I have proposed a speech super-resolution (SSR) system that employs a generative adversarial network (GAN). The generator network is fully convolutional with 1D kernels, enabling real-time inference on edge devices. The objective and subjective studies showed the proposed network outperforms the DNN baselines.
For speech animation (SA), I have proposed an LSTM network to predict face landmarks from first- and second-order temporal differences of the log-mel spectrogram. I have conducted objective and subjective evaluations and verified that the generated landmarks are on-par with the ground-truth ones. Generated landmarks can be used by the existing systems to fit texture or 2D and 3D models to obtain realistic talking faces to increase speech comprehension. I extended this work to include noise-resilient training. The new architecture accepts the raw waveforms and processes them through 1D convolutional layers that output the PCA coefficients of the 3D face landmarks. The objective and subjective results showed that the proposed network achieves better performance compared to my previous work and a DNN-based baseline. In another work, I have proposed an end-to-end image-based talking face generation system that works with arbitrarily long speech inputs and utilizes attention mechanisms.
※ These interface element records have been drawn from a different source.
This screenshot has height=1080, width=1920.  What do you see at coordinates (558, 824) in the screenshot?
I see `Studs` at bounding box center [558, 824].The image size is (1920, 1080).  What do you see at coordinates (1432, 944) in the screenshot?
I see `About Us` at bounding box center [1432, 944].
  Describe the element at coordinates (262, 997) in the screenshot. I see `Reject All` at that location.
For automatic speech emotion recognition (ASER), I have compared human and machine performance in large-scale experiments and concluded that machines could discern emotions from speech better than untrained humans. I have also proposed a web-based automatic speech emotion classification framework, where the user can upload their files and can analyze the affective content of the utterances. The framework adapts to the user’s choices over time since the user corrects the wrong labels. This allows for large-scale emotional analysis in a semi-automatic framework. I have proposed a transfer learning framework where I train autoencoders using 100 hours of neutral speech to boost the ASER performance. I have systematically analyzed four different autoencoders, namely denoising autoencoder, variational autoencoder, adversarial autoencoder and adversarial variational Bayes. This method is beneficial in scenarios where there are not enough annotated data to train deep neural networks (DNNs).
Pulling all of this work together provides a framework for generating a realistic talking face from noisy and emotional speech that has the capability of expressing emotions. This framework would be beneficial for applications in telecommunications, human-machine interaction/interface, augmented/virtual reality, telepresence, video games, dubbing, and animated movies.